I’ve mentioned before an idea that Peter Flynn once put in my head. As I write this, I am taking a break from writing a manuscript (that is late!) using NeoOffice and Zotero. It all works fairly well, but I’m struck that the two together feel rather heavy. Consider the workflow if I need to add a citation and associated information:

  1. try to remember where I saw some information; go to Zotero to find it
  2. go back to NeoOffice to add content.
  3. go back to Zotero to insert the citation

While each time I do this the process is fairly quick, if you multiply it by a hundred it becomes a significant waste of time. More importantly, it’s a distraction. Writing is hard enough to be distracted by interruptions of this sort.

OK, so back to the idea:

Peter once mentioned Remembrance Agent. A screenshot with its emacs front-end:

Remembrance Agent

So the idea here is a service scans the content you are working on, sends it to a backend, which looks through emails, document and bibliographic references to find items of potential relevance, presenting it to the user for quick-and-easy access.

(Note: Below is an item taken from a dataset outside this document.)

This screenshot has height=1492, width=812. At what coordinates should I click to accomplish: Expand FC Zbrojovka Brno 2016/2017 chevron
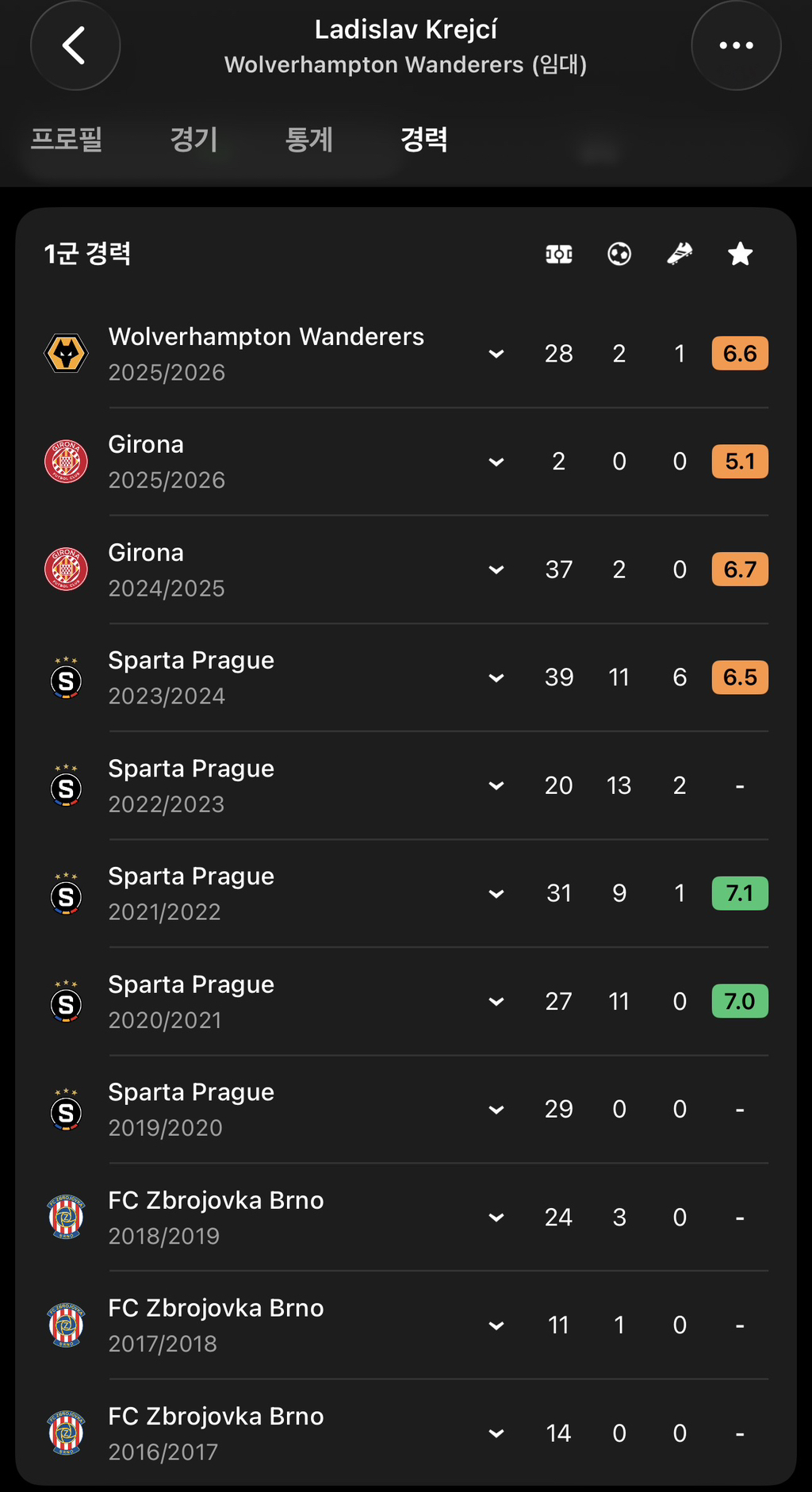click(x=496, y=1433)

So here’s my thought: with all of the innovations in new Ajax-y applications, shouldn’t it possible to do something like this with web applications?

I’m starting to wonder about a nice web editor for academics: something stripped down and simple (but extensible) like the Mac application WriteRoom, that used a simple Markdown-like syntax, and which could plug-in to a bibliographic service a la Remembrance Agent.

Hmm …

4 Comments

  1. Hamish Harvey says:

    Hi Bruce,

    I think Dashboard http://www.nat.org/dashboard/ was supposed to be something similar, though all tied up with the Gnome desktop. Development seems to have stalled in around ‘04. Perhaps it would be easier to implement on the back of the desktop search engines (which need not be limited to indexing local materials) which have since become available.

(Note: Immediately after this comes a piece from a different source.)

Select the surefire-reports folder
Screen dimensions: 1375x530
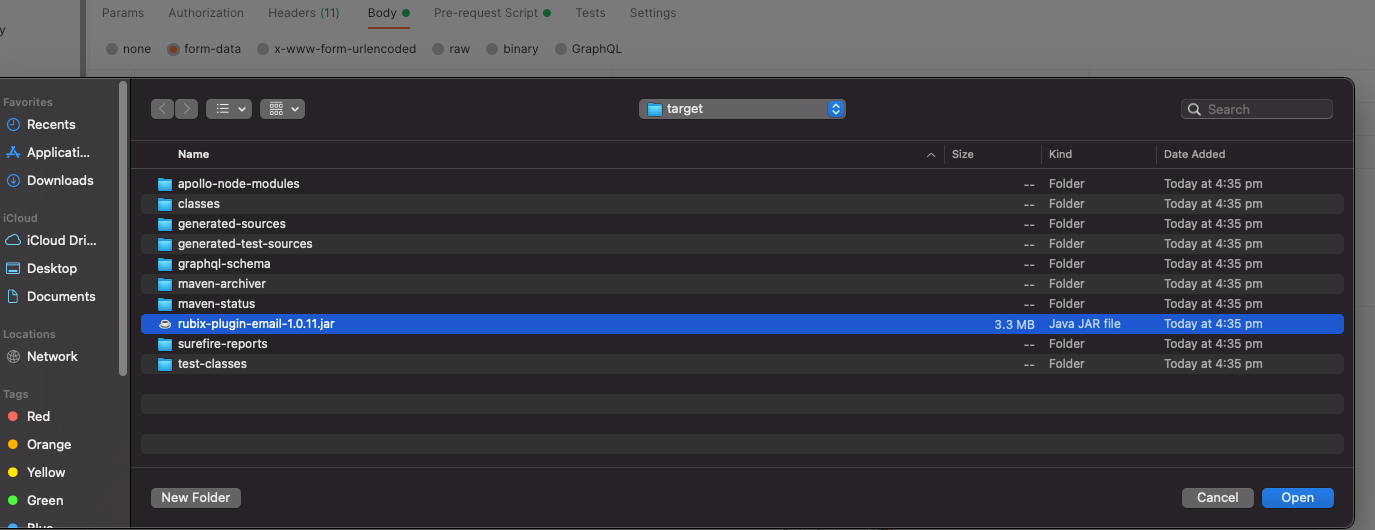click(222, 344)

    I surely would like this sort of presentation of possibly-relevant materials as I work, particularly because my memory is, shall we say, not as good as I’d like. The combination of easy full text snarfing and indexing, and context-driven suggestion could (could, mind, the devil would be in the details) powerful. Of course such a device could present material I had never actually read as well as material I had forgotten (and I can’t always tell those apart).

    On the other hand, it might just turn out to be another distraction machine …

    Cheers, Hamish

  2. Bruce D'Arcus says:

    Hi Hamish. Yes, I remember Dashboard. But I’m increasingly tiring of the desktop.

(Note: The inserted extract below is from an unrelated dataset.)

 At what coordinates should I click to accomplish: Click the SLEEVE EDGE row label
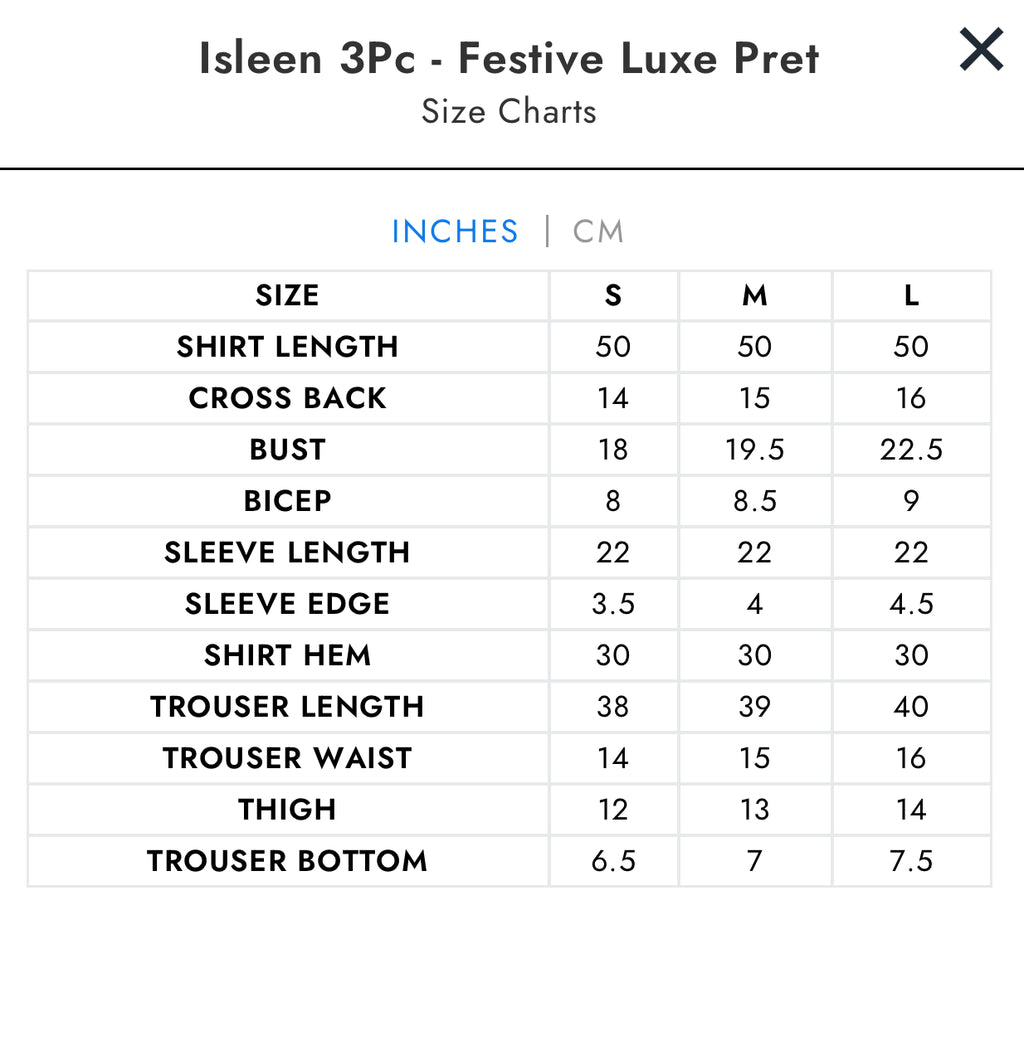[x=287, y=604]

    As for distractions, yes, that could be a problem. I’d want to probably constrain it to the essential, and be able to turn off stuff.

    I’m working on another post that is about a more incremental idea I have that relates to this. I only then realized I had this draft post that I’d written awhile back, and thought I may as well post.

  3. Steve Butterfill says:

    Hi Bruce,

    Found your blog by accident today. You have loads of really interesting and useful stuff on citations and zotero (thank you), and the web application for CSL looks interesting too. Anyway, I was wondering who you are and it took me ages to guess that I would find your name in the comments. Maybe add a link to your home page?

    Cheers, Steve

  4. Bruce D'Arcus says:

    Hi Steve. Yes, I’m not that happy with a lot about this site (like the theme!). I’ll plan to add a link (probably to the new home site I’m working on). along with some other changes, soon.